Daher ist zu erwarten, dass die mündliche Anhörung nur den Auftakt zu ­einem langen Gerichtsverfahren bildet. Der zweite Termin ist für den 18. Novem­ber angesetzt. Experten erwarten, dass der gesamte Prozess inklusive einer Revision am Bundesgerichtshof (BGH) vier bis fünf Jahre, also bis etwa 2025 dauern dürfte. Beim obersten deutschen Zivilgericht sind bereits mehr als 30 Die­selverfahren anhängig. In Karlsruhe wurde aber bisher keine Diesel­klage verhandelt, weil sich VW hier lieber verglich - wohl, um ein letztinstanzliches Urteil zu vermeiden.

Verfahrensteilnehmer brauchen so­mit einen langen Atem - und sollten ihr Fahrzeug in dieser Zeit am besten wenig bis gar nicht bewegen: Selbst wenn VW zu Schadenersatz verurteilt wird, müssen sich Autokäufer eine Nutzungs­entschädigung für gefahrene Kilometer anrechnen lassen. Das kann am Ende einen hohen Wert­verlust bedeuten. Hoffnung macht den Musterklägern, dass der BGH in einem sogenannten Hinweisbeschluss die illegale Abgas­technik als Sachmangel einstufte. Das ist Voraussetzung für Kunden, um ge­gen Auto­händler vorgehen zu können.

Musterfeststellungsklage:


Zielgruppe: Geschädigte Verbraucher, die Schadenersatzansprüche gegen Firmen gemeinsam und ohne eigenes Prozesskostenrisiko gerichtlich geltend machen wollen.

Prozedere: Mindestens zehn Betroffene müssen die Musterfeststellungsklage über einen Verband einreichen, der keine Gewinnerzielungsabsicht hat und mindestens vier Jahre besteht. Anschließend müssen sich innerhalb von zwei Monaten mindestens 50 Geschädigte in ein Klageregister beim Bundesamt für Justiz eintragen.

Kosten: Die Musterfeststellungsklage ist für Verbraucher kostenlos. Sie können im Fall eines für sie positiven Gerichtsurteils direkt aber keine Ansprüche geltend machen, sondern müssen auf der Basis im Anschluss individuell klagen.

Individuelle Zivilklage:


Zielgruppe: Alle rechtsschutzversicherten Dieselfahrer, die vom Abgasskandal betroffen sind. Diesen empfiehlt der Verbraucherzentrale Bundesverband, den Weg einer Einzelklage zu beschreiten.

Prozedere: Abhängig vom Streitwert werden Klagen auf Schadenersatz und auf Rückabwicklung von Kaufverträgen in erster Instanz vor dem Amtsgericht oder dem Landgericht (ab 5.000 Euro) verhandelt. Ein Zivilprozess nimmt hierzulande durchschnittlich neun Monate in Anspruch. Das kann bei der eventuellen Nutzungsentschädigung mehrere Tausend Euro ausmachen.

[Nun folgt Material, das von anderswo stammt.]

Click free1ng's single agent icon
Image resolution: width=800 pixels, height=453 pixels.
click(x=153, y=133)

Kosten: Bei Deckungszusage übernimmt die Versicherung alle Verfahrenskosten. Ohne Rechtsschutz zahlt der Kläger bei einer Niederlage Gerichts- und Anwaltskosten.

Prozessfinanzierer:


Zielgruppe: Wer ohne Prozess­risiko klagen möchte, aber nicht rechtsschutzversichert ist, kann sich an einen Prozessfinanzierer wenden. In Deutschland sind Foris, Legial und Roland Prozessfinanz die führenden Anbieter.

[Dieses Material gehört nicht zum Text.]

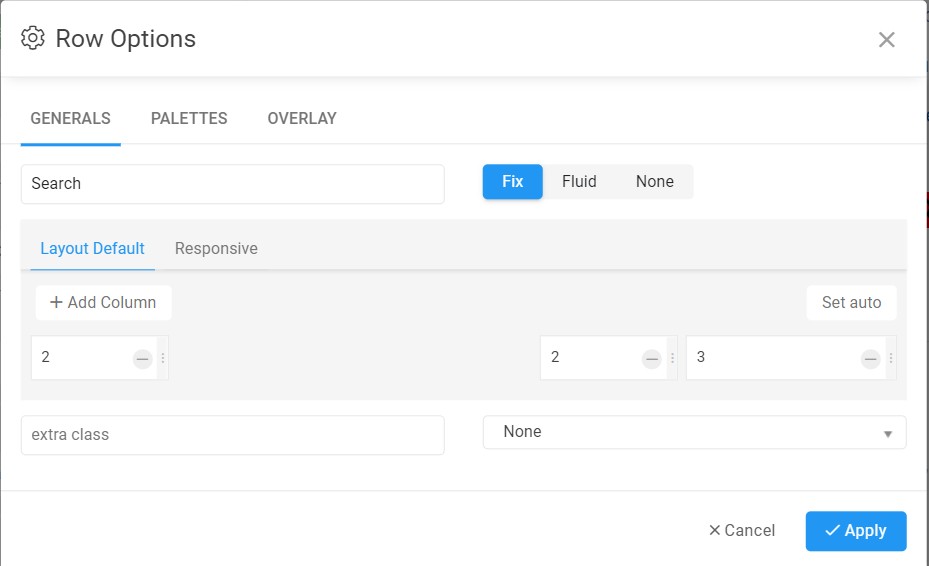
Task: Click the drag handle beside column value 3
Action: click(x=891, y=358)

Prozedere: Der Geschädigte muss zunächst einen Anwalt einschalten, der den Klageentwurf und weitere relevante Unterlagen beim Prozessfinanzierer einreicht. Innerhalb von zwei bis sechs Wochen erfolgt üblicherweise eine Finanzierungszusage - oder eine Ablehnung.

Kosten: Für den Kläger entstehen keine Gerichts- und Anwaltskosten. Wird der Prozess gewonnen, bekommt der Finanzierer zwischen 20 und 50 Prozent des eingeklagten Erlöses. Je höher diese Summe ist, desto niedriger ist die Quote.

Legal-Tech-Firmen:


Zielgruppe: Dieselfahrer, die ihre Schadenersatzansprüche erst ­kostenlos prüfen lassen wollen. Rechts­dienstleister dafür sind Portale wie myright.de, verbraucherritter.de und dieselklage.com.

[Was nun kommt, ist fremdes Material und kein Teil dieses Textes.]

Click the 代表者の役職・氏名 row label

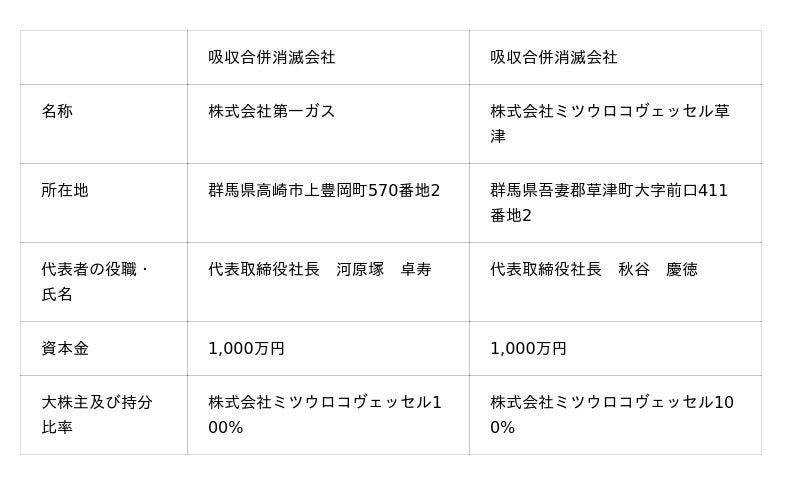coord(94,282)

Das Prozedere: Legal Techs erstellen Beschwerdeschreiben und Klageschriften digital. Sie passen sie meistens automatisch an den vom User geschilderten Sachverhalt an.

Kosten: Nur wenn das Verfahren zugunsten der Verbraucher ausgeht, kassieren die Anbieter Provision - in den meisten Fällen sind das 30 Prozent der durchgesetzten Entschädigungssumme. Mitunter wird den Verbrauchern auch eine Sofortentschädigung geboten: Für das "schnelle Geld" sind dann 40 bis 45 Prozent der Entschädigungssumme als Provision fällig.